TASK OBJECTIVE
Make an exact copy of every entry, leaving the pictures out.

━━━━━━━━━━━━━━━━

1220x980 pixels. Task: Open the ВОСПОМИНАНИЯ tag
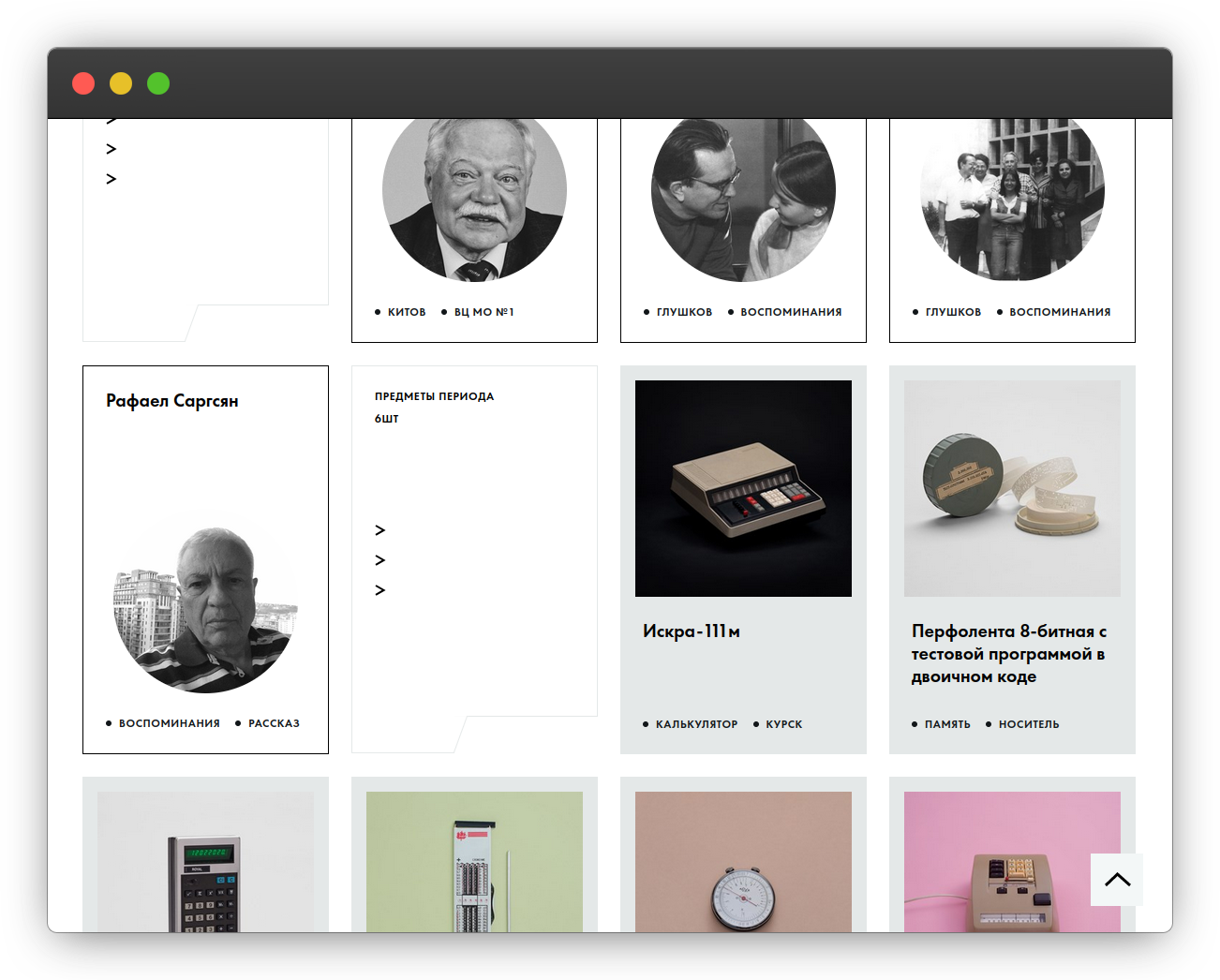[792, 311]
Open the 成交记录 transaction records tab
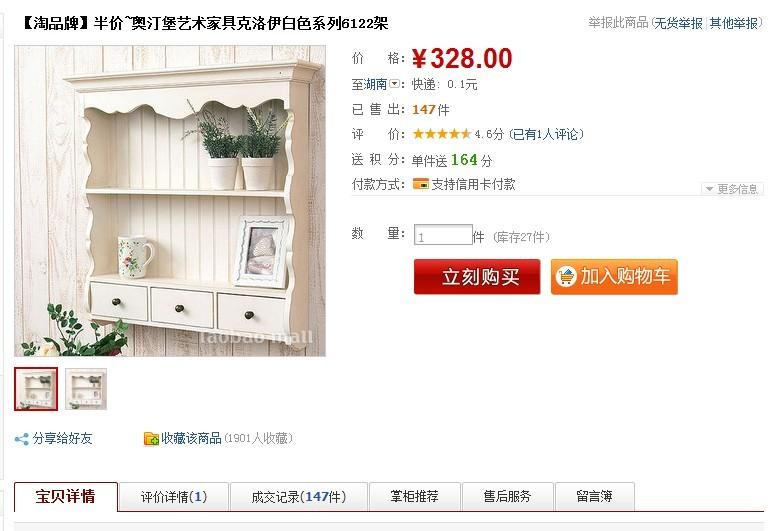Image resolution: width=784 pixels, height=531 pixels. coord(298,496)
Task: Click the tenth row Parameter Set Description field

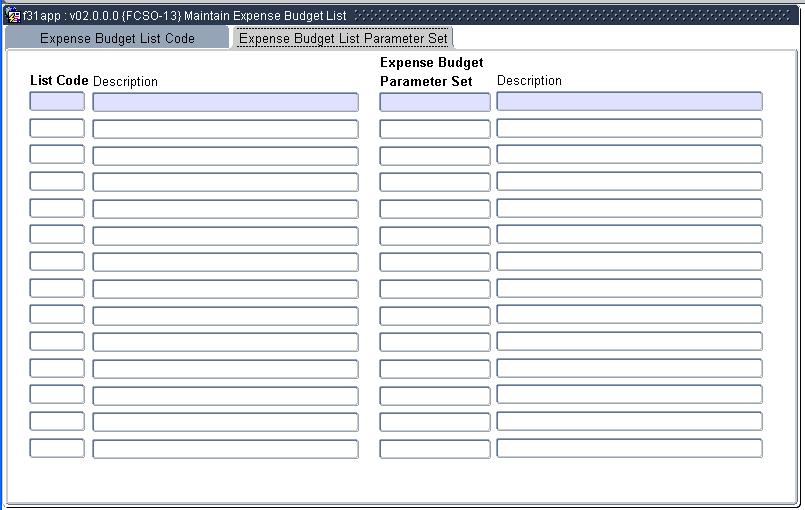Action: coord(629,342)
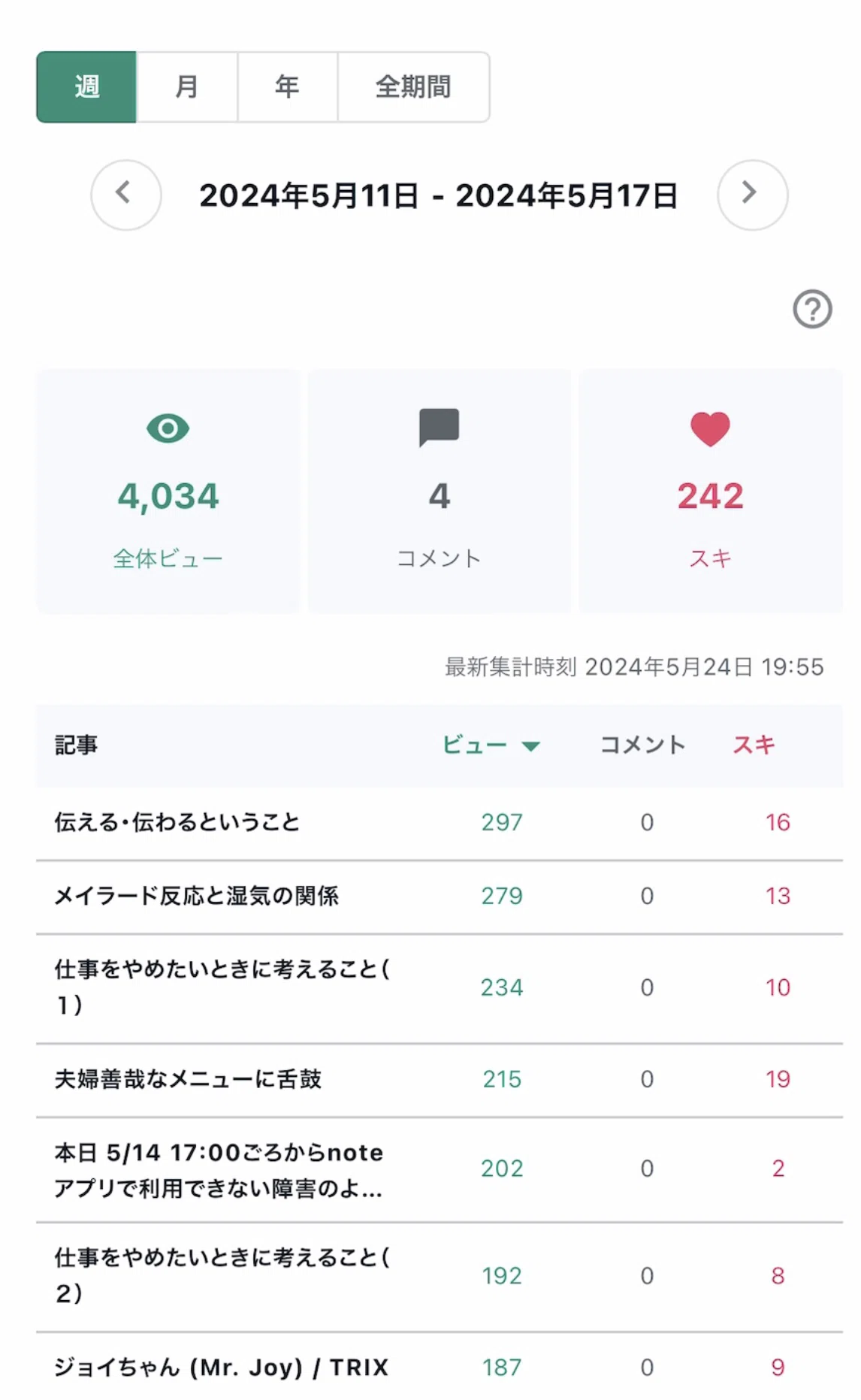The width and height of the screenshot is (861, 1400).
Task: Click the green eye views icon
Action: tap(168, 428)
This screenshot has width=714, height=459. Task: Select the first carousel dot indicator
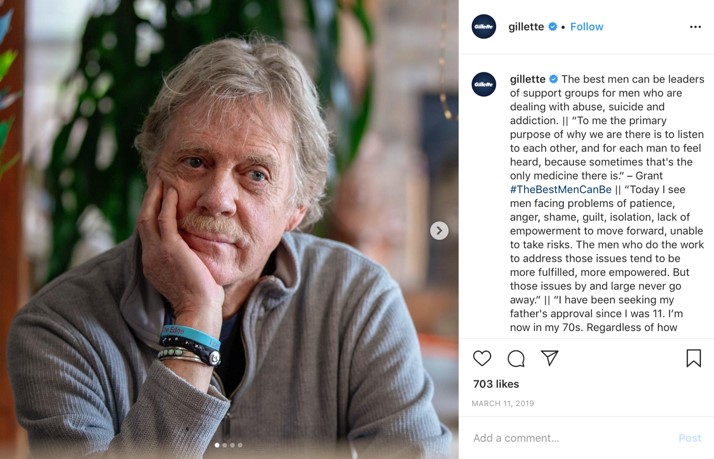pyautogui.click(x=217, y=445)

━━━━━━━━━━━━━━━━

ANSWER SPACE
1220x980 pixels. Task: Open the ВОСПОМИНАНИЯ tag
[792, 311]
Open the 成交记录 transaction records tab
Image resolution: width=784 pixels, height=531 pixels. coord(298,496)
Task: Click the tenth row Parameter Set Description field

Action: coord(629,342)
The width and height of the screenshot is (861, 1400).
Task: Click the green eye views icon
Action: tap(168, 428)
This screenshot has width=714, height=459. Task: Select the first carousel dot indicator
pyautogui.click(x=217, y=445)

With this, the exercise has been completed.